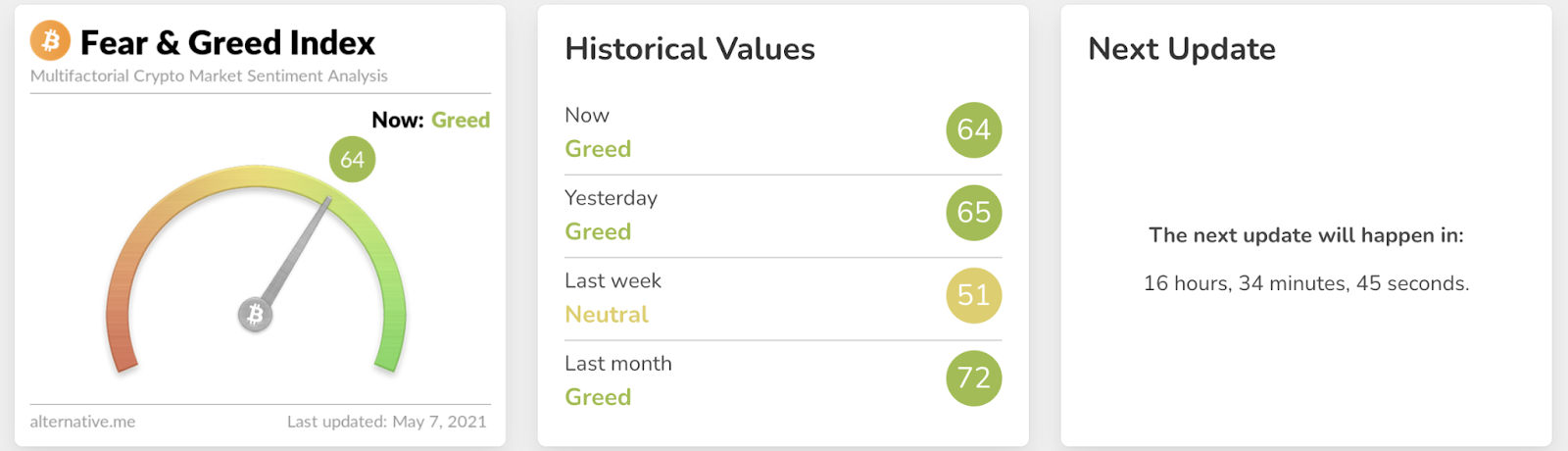The width and height of the screenshot is (1568, 451).
Task: Click the Next Update heading
Action: [x=1182, y=49]
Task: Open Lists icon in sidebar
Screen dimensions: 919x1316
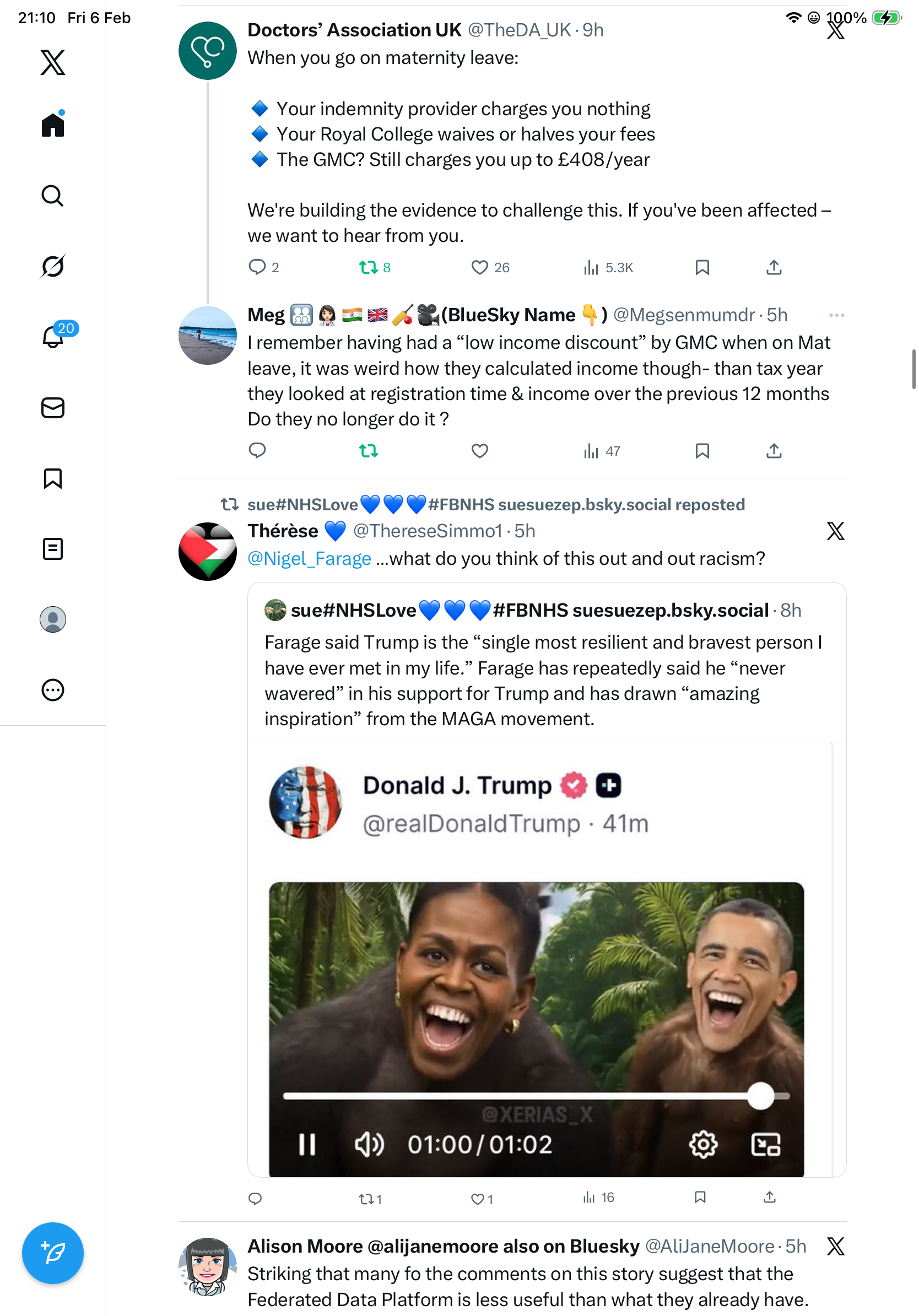Action: click(53, 548)
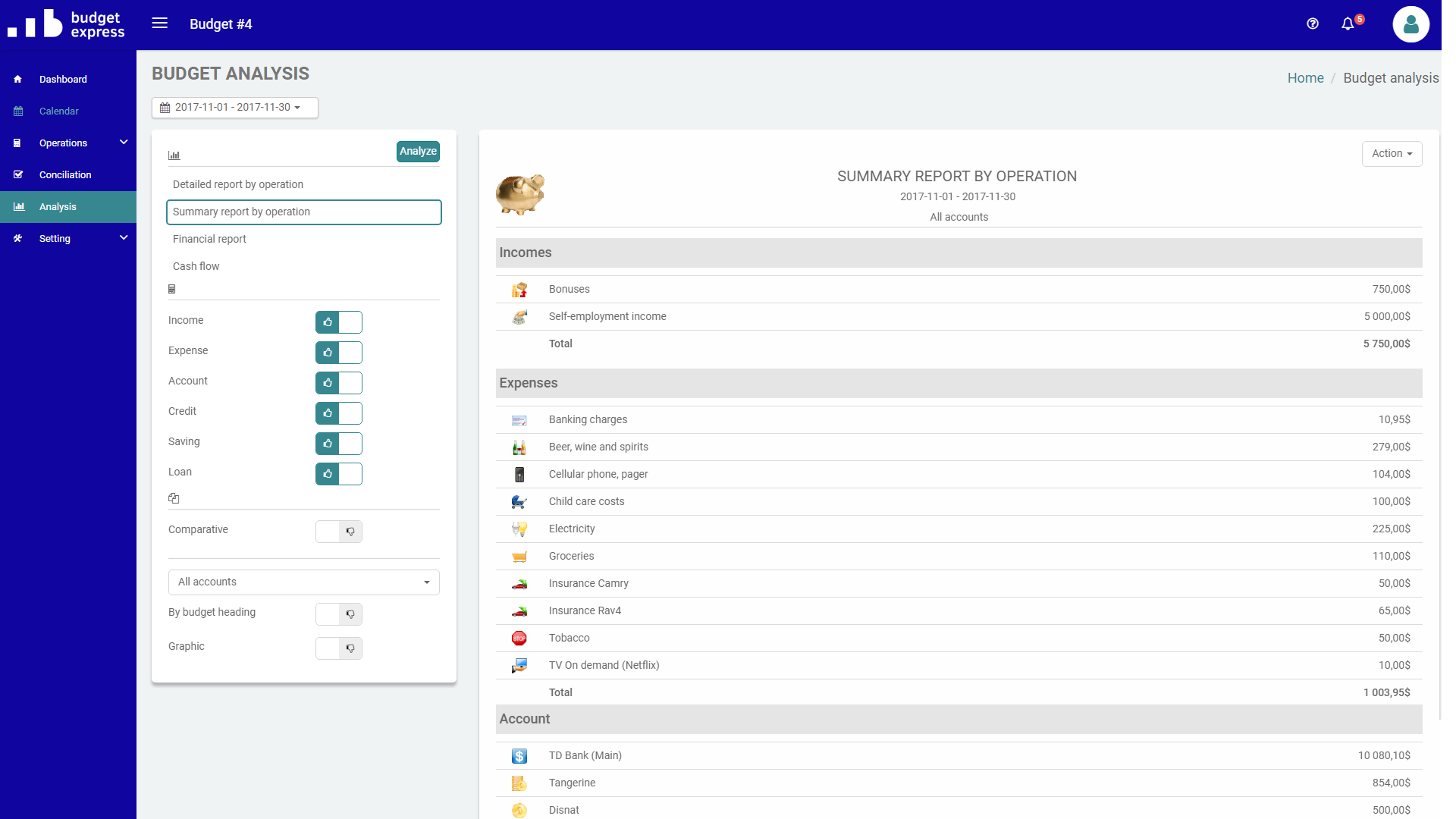The image size is (1456, 819).
Task: Click the TV On demand Netflix expense icon
Action: (x=520, y=665)
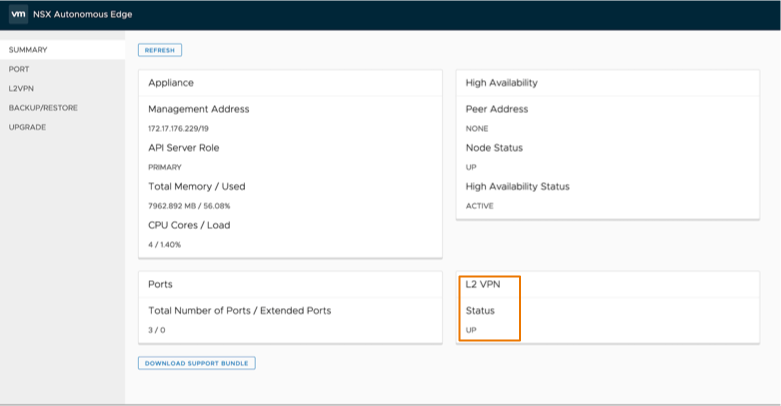Click the PRIMARY API server role value
The height and width of the screenshot is (406, 781).
pyautogui.click(x=165, y=167)
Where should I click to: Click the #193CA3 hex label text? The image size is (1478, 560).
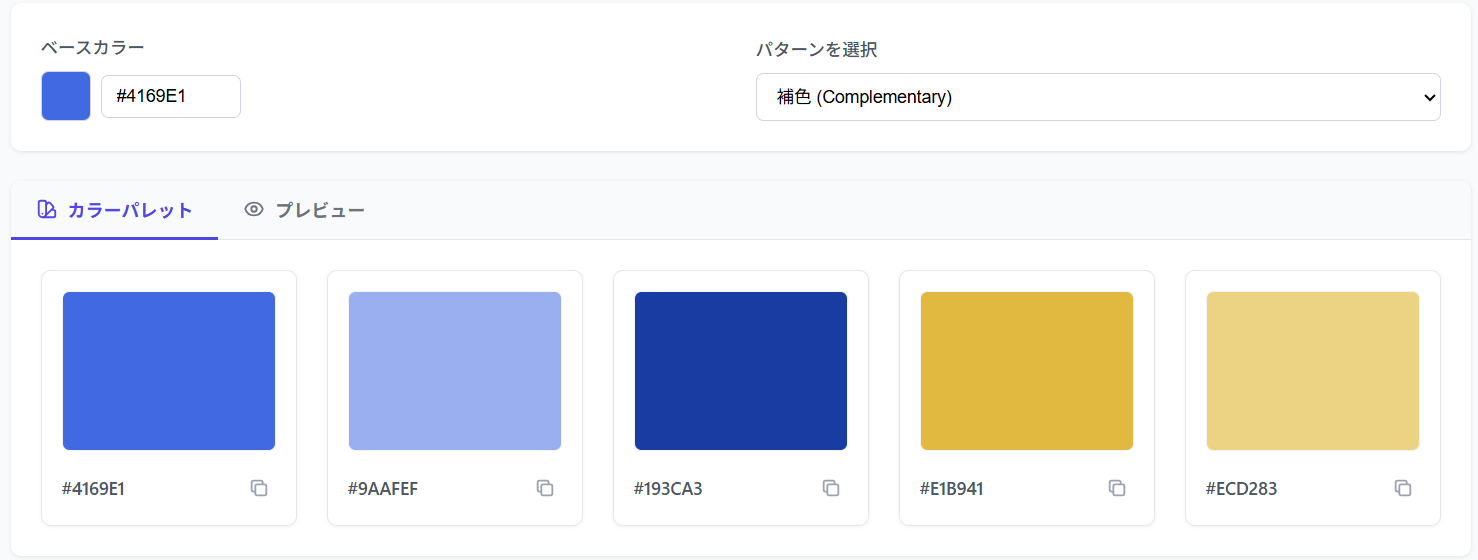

Problem details: Leaving out all pictures, retype exactly the lines that run from the one containing "Task: Open Lists icon in sidebar" through the last line of the material.

Output for this task:
Task: Open Lists icon in sidebar
Screen dimensions: 919x1316
Action: click(53, 548)
The image size is (1456, 819).
Task: Click the TV On demand Netflix expense icon
Action: (x=520, y=665)
Click the PRIMARY API server role value
The height and width of the screenshot is (406, 781).
pyautogui.click(x=165, y=167)
Where should I click to: Click the #193CA3 hex label text? The image size is (1478, 560).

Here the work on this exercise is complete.